--- Start of Source data ---
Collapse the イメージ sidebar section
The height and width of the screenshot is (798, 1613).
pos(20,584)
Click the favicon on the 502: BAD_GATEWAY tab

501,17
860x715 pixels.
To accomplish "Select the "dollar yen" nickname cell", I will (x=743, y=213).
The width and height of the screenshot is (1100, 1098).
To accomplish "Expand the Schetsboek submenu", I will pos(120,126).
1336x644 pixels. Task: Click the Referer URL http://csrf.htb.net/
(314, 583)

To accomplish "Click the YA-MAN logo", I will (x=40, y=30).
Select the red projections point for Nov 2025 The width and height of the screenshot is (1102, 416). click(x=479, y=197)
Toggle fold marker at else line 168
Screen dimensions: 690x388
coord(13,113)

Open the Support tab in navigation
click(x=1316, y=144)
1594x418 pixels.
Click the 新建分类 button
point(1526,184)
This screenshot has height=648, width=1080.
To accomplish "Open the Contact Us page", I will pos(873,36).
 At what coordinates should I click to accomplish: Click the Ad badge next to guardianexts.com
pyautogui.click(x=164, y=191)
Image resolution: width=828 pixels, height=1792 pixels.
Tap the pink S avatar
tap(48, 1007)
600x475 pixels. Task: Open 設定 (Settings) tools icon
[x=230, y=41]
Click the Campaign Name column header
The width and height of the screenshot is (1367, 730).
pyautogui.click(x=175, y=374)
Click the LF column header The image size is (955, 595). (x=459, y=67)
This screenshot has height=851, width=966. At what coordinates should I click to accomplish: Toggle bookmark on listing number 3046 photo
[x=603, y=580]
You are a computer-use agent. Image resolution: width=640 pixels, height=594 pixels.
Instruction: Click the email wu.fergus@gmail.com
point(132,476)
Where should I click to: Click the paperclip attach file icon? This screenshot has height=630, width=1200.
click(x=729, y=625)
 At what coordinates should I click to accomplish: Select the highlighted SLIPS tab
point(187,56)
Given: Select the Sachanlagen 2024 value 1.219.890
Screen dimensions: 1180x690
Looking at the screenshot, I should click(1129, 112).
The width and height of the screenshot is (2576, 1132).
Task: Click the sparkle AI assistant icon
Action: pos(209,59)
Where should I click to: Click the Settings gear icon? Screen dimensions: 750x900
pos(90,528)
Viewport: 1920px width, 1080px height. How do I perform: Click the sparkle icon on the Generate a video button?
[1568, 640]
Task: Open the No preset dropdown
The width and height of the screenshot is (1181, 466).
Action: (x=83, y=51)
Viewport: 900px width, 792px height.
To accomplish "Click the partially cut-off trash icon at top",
--- End of Source data ---
:: What you have to do ::
Rewrite the entries from the line with "Image resolution: width=828" to the line with "[x=603, y=580]", swapping "Campaign Name" for "Ad Group" and keeping everything else unchanged.

:: Exercise response ::
Image resolution: width=828 pixels, height=1792 pixels.
Tap the pink S avatar
tap(48, 1007)
600x475 pixels. Task: Open 設定 (Settings) tools icon
[x=230, y=41]
Click the Ad Group column header
The width and height of the screenshot is (1367, 730).
pyautogui.click(x=175, y=374)
Click the LF column header The image size is (955, 595). (x=459, y=67)
This screenshot has height=851, width=966. At what coordinates should I click to accomplish: Toggle bookmark on listing number 3046 photo
[x=603, y=580]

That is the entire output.